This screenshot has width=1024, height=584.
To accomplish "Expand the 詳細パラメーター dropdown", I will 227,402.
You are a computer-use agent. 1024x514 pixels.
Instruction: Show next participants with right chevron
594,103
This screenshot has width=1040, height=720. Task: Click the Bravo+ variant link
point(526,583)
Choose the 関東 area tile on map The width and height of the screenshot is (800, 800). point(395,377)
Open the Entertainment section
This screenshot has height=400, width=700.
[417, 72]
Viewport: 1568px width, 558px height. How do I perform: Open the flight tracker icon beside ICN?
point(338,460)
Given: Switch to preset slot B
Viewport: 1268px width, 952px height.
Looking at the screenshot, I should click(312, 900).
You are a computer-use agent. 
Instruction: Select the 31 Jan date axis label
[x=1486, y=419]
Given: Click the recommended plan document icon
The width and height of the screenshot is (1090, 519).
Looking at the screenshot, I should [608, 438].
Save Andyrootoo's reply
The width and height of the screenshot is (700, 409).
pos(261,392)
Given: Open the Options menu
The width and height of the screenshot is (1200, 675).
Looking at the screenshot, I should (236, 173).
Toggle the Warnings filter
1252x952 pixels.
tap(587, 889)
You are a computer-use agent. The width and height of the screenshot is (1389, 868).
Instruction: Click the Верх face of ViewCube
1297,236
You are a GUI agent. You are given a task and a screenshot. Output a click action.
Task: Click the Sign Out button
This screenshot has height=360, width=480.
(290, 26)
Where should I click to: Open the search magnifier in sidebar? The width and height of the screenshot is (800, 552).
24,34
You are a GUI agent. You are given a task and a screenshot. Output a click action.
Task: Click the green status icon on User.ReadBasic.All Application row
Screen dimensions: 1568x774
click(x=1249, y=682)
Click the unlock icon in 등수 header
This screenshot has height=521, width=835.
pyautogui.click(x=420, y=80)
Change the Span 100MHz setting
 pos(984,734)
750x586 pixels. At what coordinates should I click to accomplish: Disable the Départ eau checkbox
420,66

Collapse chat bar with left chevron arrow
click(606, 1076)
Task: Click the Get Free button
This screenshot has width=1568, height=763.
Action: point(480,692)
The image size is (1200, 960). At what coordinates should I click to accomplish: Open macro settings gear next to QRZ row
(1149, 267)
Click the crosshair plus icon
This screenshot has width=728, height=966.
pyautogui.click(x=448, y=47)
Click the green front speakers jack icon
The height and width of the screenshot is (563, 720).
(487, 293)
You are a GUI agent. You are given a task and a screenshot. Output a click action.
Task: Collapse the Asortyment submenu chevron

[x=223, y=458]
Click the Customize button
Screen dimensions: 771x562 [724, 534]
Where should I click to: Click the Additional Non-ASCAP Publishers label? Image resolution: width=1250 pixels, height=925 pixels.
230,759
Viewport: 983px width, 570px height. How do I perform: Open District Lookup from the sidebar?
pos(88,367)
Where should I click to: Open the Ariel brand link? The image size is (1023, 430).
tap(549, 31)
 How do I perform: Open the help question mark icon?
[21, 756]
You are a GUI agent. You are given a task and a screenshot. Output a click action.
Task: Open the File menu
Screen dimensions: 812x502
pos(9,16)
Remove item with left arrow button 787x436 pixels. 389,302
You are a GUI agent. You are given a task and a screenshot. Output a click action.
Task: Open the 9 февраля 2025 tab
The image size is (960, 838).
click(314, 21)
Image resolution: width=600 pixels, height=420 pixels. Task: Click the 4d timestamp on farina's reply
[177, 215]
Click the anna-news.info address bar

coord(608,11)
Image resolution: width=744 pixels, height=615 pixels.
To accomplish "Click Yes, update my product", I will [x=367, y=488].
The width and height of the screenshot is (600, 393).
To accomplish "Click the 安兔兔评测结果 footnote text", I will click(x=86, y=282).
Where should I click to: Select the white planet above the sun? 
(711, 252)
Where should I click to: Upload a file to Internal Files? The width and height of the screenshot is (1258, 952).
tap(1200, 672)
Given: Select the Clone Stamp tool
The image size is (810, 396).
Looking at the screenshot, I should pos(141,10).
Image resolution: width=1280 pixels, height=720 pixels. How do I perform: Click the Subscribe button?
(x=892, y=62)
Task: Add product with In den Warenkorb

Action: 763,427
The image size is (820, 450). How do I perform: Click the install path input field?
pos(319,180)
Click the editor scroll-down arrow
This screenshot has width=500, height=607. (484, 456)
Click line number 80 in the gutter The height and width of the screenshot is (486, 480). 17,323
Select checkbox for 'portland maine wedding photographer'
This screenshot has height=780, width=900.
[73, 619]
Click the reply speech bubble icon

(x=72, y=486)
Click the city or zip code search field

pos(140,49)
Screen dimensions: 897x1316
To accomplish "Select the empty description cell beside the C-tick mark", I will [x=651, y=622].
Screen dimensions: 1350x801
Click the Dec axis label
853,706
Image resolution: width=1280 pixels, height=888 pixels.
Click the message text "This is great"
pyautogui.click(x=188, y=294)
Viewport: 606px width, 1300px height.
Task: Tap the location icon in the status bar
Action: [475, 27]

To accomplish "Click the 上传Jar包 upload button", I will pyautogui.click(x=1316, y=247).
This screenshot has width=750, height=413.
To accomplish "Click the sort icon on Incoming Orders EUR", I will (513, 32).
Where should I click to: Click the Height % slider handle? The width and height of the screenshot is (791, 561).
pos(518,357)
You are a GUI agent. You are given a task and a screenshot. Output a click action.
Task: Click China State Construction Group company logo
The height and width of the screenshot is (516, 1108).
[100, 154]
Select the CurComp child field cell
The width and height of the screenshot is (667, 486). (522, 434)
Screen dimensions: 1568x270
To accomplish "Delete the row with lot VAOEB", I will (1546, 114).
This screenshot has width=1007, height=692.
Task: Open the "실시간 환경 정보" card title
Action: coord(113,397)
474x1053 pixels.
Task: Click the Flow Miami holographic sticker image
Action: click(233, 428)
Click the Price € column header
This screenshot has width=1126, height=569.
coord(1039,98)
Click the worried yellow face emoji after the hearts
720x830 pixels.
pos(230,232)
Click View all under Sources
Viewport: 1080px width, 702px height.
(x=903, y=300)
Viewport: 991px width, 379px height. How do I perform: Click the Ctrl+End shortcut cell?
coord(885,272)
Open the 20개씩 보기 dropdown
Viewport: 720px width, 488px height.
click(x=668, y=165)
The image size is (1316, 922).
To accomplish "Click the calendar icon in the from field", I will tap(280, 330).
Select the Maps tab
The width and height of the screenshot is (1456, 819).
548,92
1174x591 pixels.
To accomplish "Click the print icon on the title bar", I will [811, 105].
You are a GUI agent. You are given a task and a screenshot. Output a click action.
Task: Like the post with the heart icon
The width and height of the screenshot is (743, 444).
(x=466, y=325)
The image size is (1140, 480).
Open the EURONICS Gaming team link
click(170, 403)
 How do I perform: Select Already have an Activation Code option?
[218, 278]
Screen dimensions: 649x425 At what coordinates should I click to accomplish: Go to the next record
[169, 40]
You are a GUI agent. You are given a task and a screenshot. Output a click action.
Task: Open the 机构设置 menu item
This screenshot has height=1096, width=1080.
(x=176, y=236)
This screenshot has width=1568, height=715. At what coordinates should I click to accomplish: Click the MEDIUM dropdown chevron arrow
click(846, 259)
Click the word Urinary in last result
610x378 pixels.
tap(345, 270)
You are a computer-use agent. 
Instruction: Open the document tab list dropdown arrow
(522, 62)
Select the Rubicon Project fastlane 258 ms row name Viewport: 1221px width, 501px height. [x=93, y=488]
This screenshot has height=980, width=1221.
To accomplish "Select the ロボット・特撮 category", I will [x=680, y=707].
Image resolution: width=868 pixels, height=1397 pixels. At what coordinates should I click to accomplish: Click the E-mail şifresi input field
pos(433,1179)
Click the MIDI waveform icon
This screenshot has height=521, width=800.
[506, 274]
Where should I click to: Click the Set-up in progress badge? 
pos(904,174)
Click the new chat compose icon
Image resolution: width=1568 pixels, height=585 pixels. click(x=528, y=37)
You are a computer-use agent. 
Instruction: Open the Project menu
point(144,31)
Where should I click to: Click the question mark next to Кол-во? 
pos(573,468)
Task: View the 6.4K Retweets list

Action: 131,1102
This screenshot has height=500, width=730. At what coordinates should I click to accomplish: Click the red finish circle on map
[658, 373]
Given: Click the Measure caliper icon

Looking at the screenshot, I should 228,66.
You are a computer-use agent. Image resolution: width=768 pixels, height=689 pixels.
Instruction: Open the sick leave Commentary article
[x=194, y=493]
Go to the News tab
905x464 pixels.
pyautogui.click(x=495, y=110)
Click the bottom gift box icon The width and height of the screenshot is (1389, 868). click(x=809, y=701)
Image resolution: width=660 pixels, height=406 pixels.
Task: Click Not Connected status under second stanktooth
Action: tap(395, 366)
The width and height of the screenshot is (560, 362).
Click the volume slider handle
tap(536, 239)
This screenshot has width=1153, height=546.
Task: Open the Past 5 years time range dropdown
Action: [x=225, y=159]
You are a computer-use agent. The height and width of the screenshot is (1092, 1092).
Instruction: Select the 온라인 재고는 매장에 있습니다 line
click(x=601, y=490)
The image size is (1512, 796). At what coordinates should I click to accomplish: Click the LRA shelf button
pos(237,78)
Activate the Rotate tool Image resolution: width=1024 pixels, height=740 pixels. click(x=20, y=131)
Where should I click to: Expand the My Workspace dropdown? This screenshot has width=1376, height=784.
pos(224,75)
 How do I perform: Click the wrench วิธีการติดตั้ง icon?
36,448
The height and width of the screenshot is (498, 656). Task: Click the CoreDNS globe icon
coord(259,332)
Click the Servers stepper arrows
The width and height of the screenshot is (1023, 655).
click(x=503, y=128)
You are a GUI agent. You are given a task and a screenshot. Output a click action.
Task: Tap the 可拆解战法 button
────────
EXERCISE DETAILS. Scan the material above for the word "tool", and copy every line in which it is found.

ANSWER SPACE.
Given: Select the Clone Stamp tool
Activate the Rotate tool Image resolution: width=1024 pixels, height=740 pixels. click(x=20, y=131)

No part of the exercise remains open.